Strong brand will turn around SAA Cargo’s position

Justice Luthuli, acting general manager of South African Airways Cargo

With a strong and recognisable brand, South African Airways will use this to its advantage to turn around its financial position.

Justice Luthuli, acting general manager of South African Airways Cargo tells Air Cargo Week that the flag carrier of South Africa is a well-known brand, and also benefits from its track records in service, reliability and safety.

He adds that the airline is also known for its compliance with all cargo and aviation regulatory requirements, standards and regulations.

He says: “Part of SAA’s plans is to leverage its strong brand to turn around its financial position.”

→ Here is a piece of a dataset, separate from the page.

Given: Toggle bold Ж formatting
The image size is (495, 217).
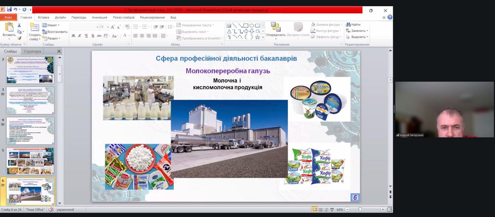Looking at the screenshot, I should pyautogui.click(x=73, y=36).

So far in 2019, Luthuli says international stations have performed well despite the economic downturn, and the reduction in London flights impacting transhipments from Africa to the UK. Regional and domestic services were restrained by a reduction of capacity.

He says: “In the regional markets SAA has reduced the number of destinations as a measure to optimise its capacity.

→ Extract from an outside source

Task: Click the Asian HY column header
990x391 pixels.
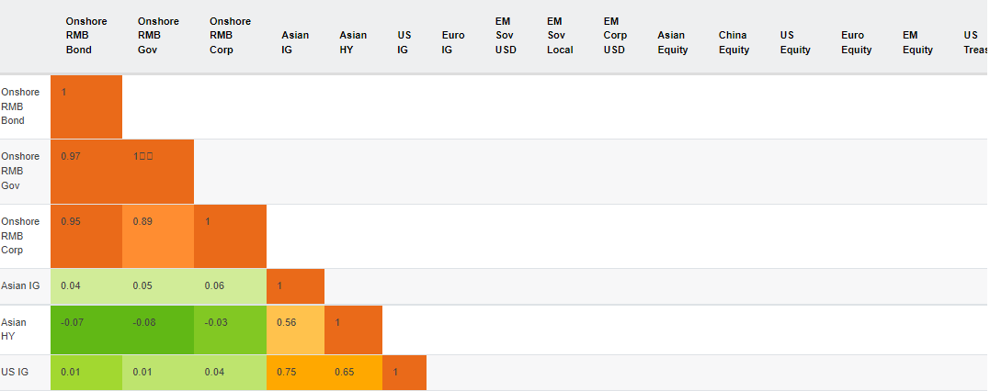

In the domestic market, the cancellation of operations on the loss-making routes of the overnight freighter services plus the reduction of the line flights negatively impacted performance.”

Year-to-date performance has improved due to strong performance on the Johannesburg – Cape Town – Johannesburg overnight network.

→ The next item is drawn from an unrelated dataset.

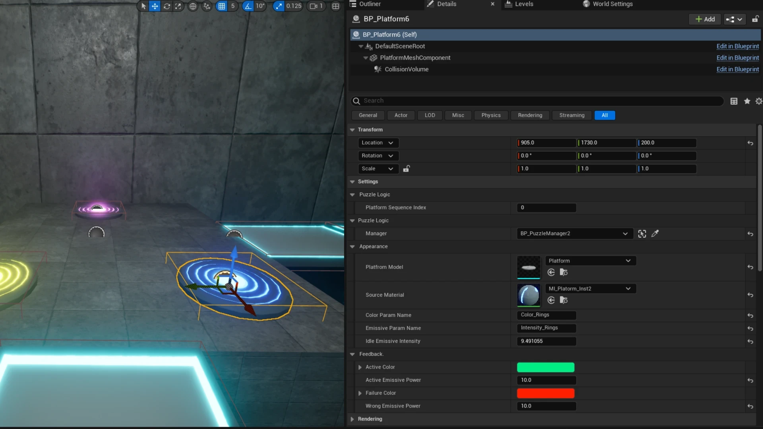Expand the Rendering section
The height and width of the screenshot is (429, 763).
(x=352, y=419)
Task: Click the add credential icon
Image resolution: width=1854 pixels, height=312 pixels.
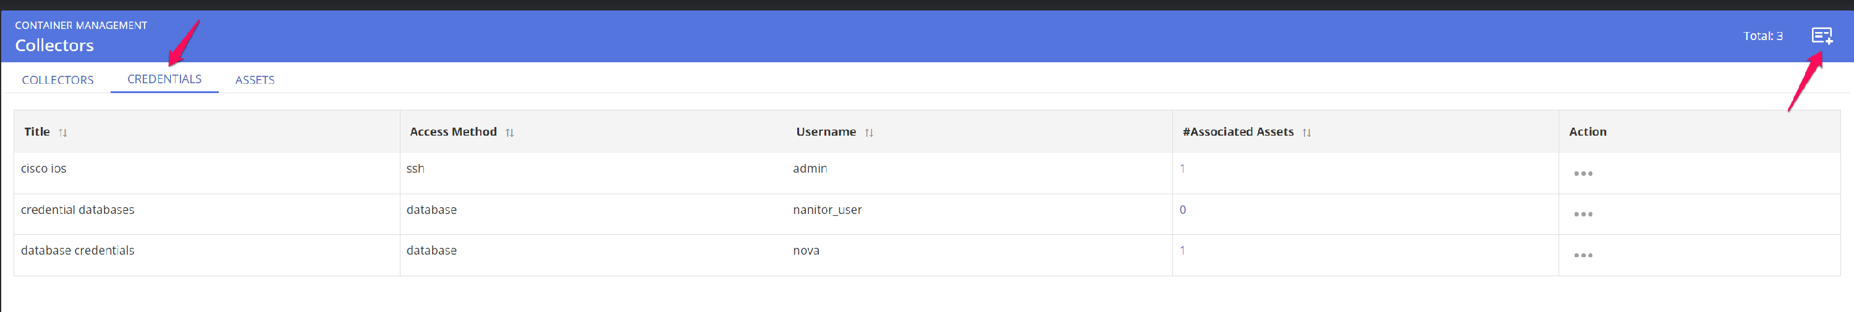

Re-introducing overnight freighter services for Durban, Port Elizabeth and East London will also improve momentum, Luthuli says.

On intra-African services, Lusaka, Nairobi, Lilongwe, Accra and Lagos remain the most active. Internationally, trade routes to Germany, UK, Hong Kong, USA and Sao Paulo have all shown strong load factors.

Luthuli says: “Supplementary services in the form of POCs and interlining have been used to provide for European and Asian markets such as the Benelux countries and Asian islands.”

Luthuli is confident about South Africa’s future. Citing LPI ratings, he says South Africa is ranked the third most competitive market for logistics performance among upper-middle-income economies after Thailand and China.

The rating measures logistics competence, tracking and tracing, infrastructure, customs, timelines and international shipments.

He says: “Over and above this, the investment in infrastructure is key and SA has done very well in respect of road, rail, air infrastructure developments however there is room for improvement.”

Luthuli admits there will always be challenges, saying: “The transport logistics sector is faced with challenges such as infrastructure, high logistics costs, and unskilled workforce. For the sector to thrive these must be addressed to avoid adverse effects on businesses that rely heavily on cargo logistics to succeed.”